One of the most common complaints about business school rankings is that there is little uniformity between the results published in different newspapers and magazines.

How can the Kellogg school at Northwestern University come top in BusinessWeek but only rank 17 in the Financial Times, runs the argument.

The obvious answer is that different criteria give very different results. And the criteria used vary greatly:

* The EIU publishes an annual ranking of 100 global business schools based on a survey of alumni and students and data supplied by the school. The ranking examines how the schools met the expectations of their students.

* The Financial Times annual ranking lists 100 global business schools and is based on a survey of alumni who graduated from the school three years ago, data supplied by the schools and an assessment of research. The three main planks of the ranking are the careers of alumni, the international focus of the school and ideas generation.

* The WSJ annual ranking surveys MBA recruiters. The Journal publishes three tables: National Ranking (US), Regional Ranking (US) and International Ranking. In total, 66 US and 13 non-US schools are ranked.

* BusinessWeek publishes its ranking every two years and it is based on a survey of graduating students and recruiters, with the final 10 per cent of the marks allocated to the intellectual capital of the schools. Thirty US schools and 10 non-US schools are ranked.

* Forbes ranks 50 US schools and 15 non-US schools, based on the return on investment alumni have earned five years after graduation. Forbes divides the "foreign" business schools into those that run a two-year programme and those who run a one-year programme. For the purpose of the combined ranking, these two lists are combined.

To try to come up with a rankings consensus, the Financial Times has decided for the second time to publish a combined ranking based on the individual rankings published by BusinessWeek, the Economist Intelligence Unit, the Financial Times, Forbes and Wall Street Journal.

The first combined ranking was published three years ago, in January 2003.

The combined ranking is produced by adding together the places achieved by each school and dividing by the number of publications in which the school is cited in the top 10.

Those schools that are cited in three rankings are placed higher than those cited in two, and so on.

Though clearly a statistically-indefensible way of producing any ranking, the result is three lists that are broadly indicative of the current state of play.
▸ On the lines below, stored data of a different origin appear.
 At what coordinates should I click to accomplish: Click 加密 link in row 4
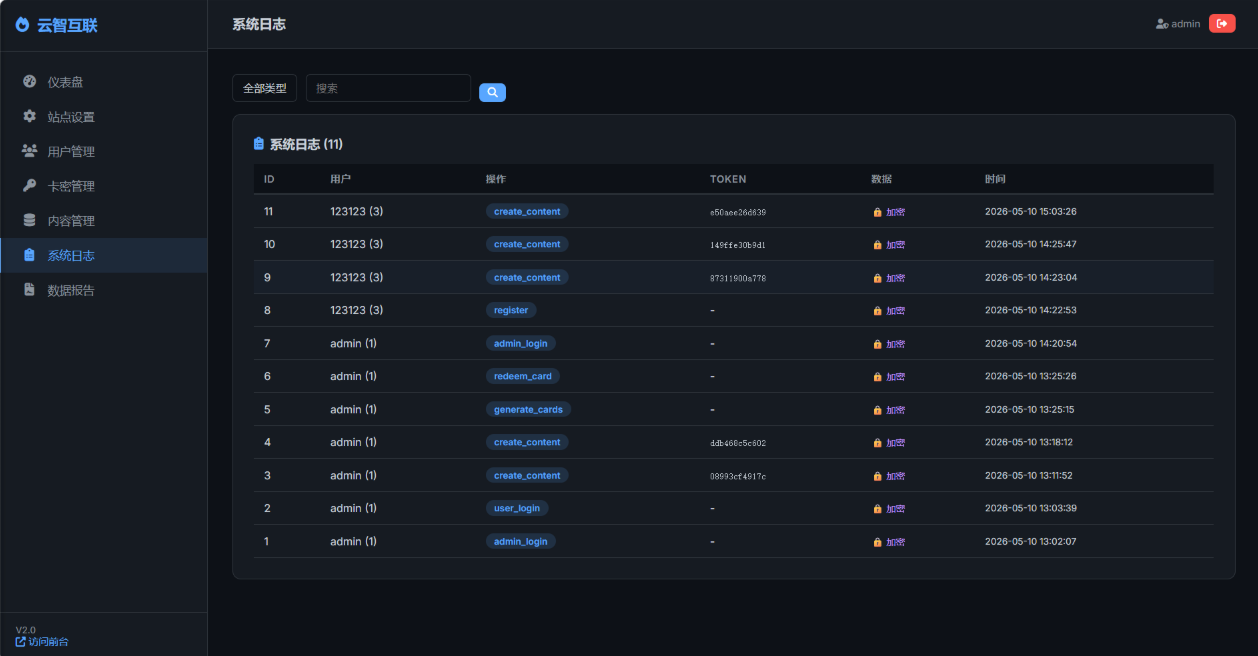[x=895, y=443]
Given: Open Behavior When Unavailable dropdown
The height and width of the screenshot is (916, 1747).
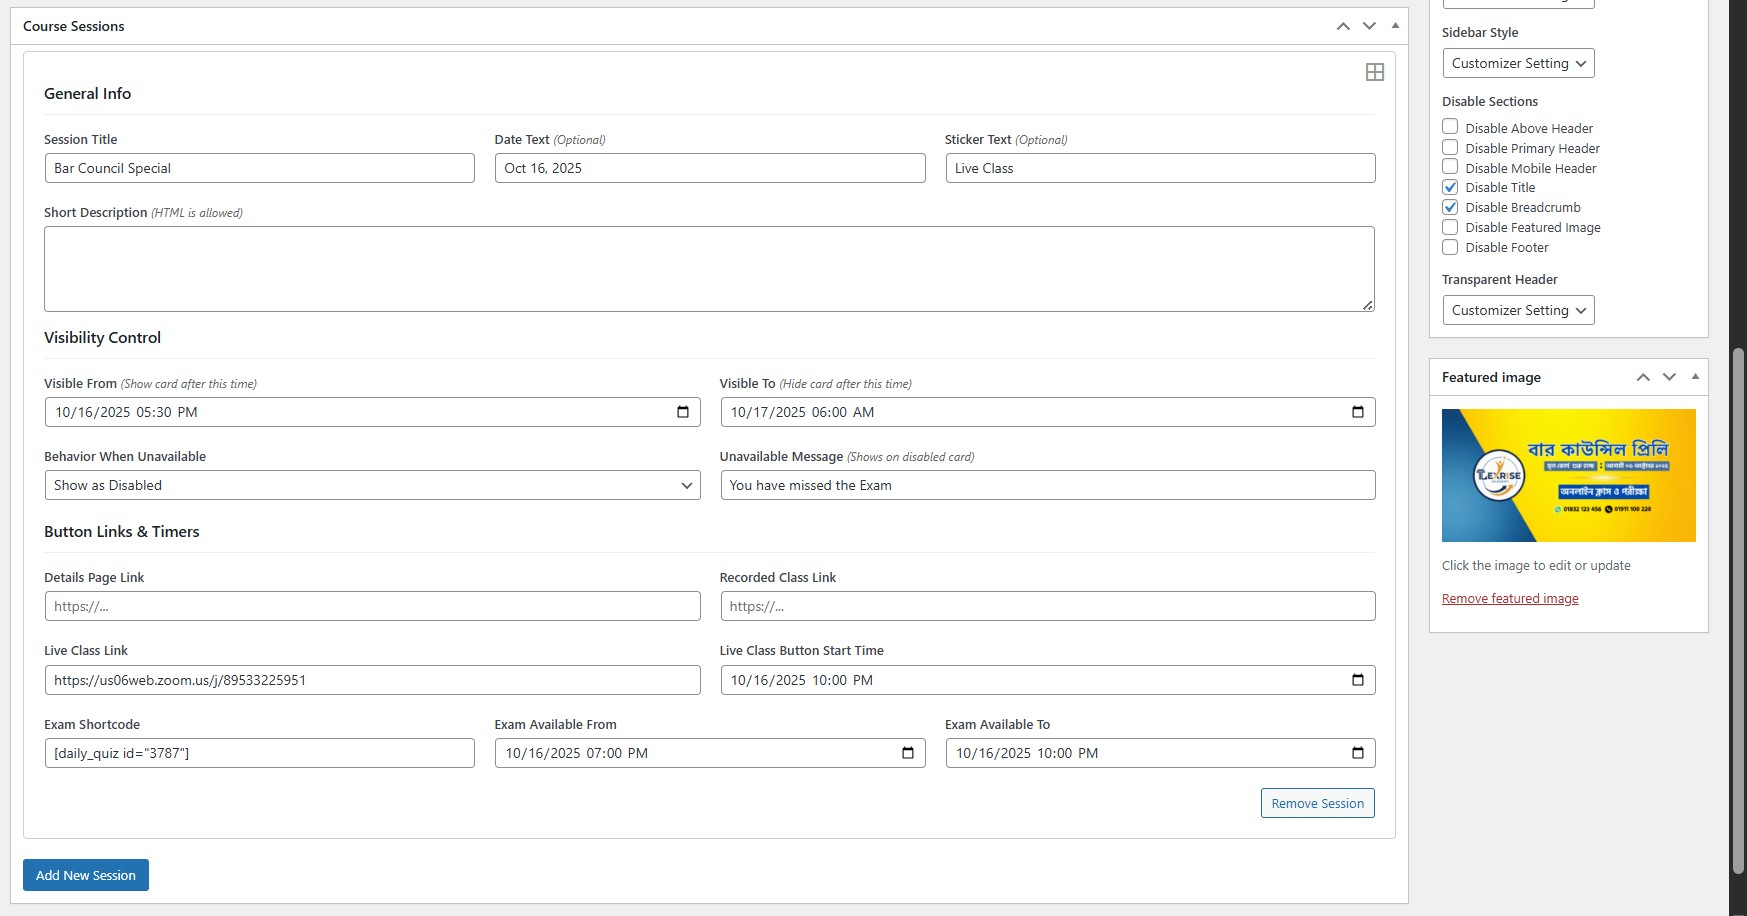Looking at the screenshot, I should coord(372,485).
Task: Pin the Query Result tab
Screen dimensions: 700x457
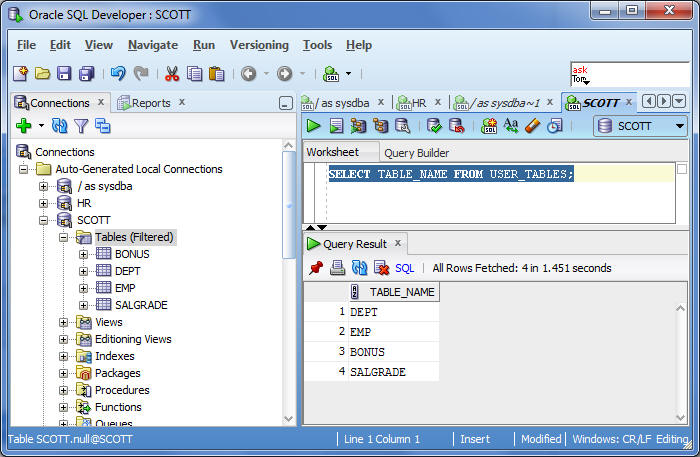Action: 316,268
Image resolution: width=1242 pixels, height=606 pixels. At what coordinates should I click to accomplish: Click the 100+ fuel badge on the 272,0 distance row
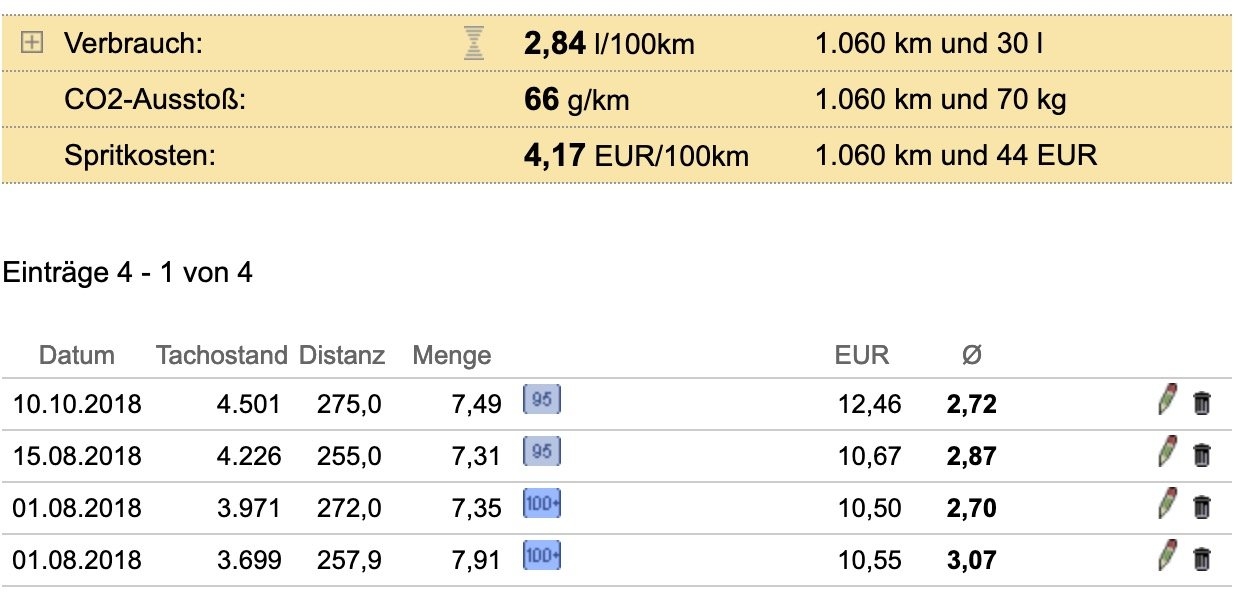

This is particularly true for the US and Europe, but many people may well find a global MBA ranking which does not include Harvard Business School difficult to swallow.

In 2003 many of these rankings were relatively new; the EIU published its first ranking in 2002, for example. But what has been interesting over the years is that there is a growing divergence between the schools listed in the rankings.

In 2003, for example, three schools, Kellogg, Chicago and Columbia appeared in the top 10 of all threeof the global rankings, from the EIU, Financial Times and the Wall Street Journal.

In 2006, the best any school can manage is to appear in the top 10 of two global rankings.

The reason could be the change in methodology employed by the Wall Street Journal. Its 2005 rankings give three separate listings - in 2003 the WSJ produced a single ranking.

The international ranking favours many schools which are not included at the top of the FT or EIU rankings. Schools such as Ipade in Mexicoand Incae in Costa Rica, for example, were both ranked in the top 10 this year ahead of Harvard, Stanford and Columbia.

Alternatively, it could be that non-US schools are proving more competitive against their US peers.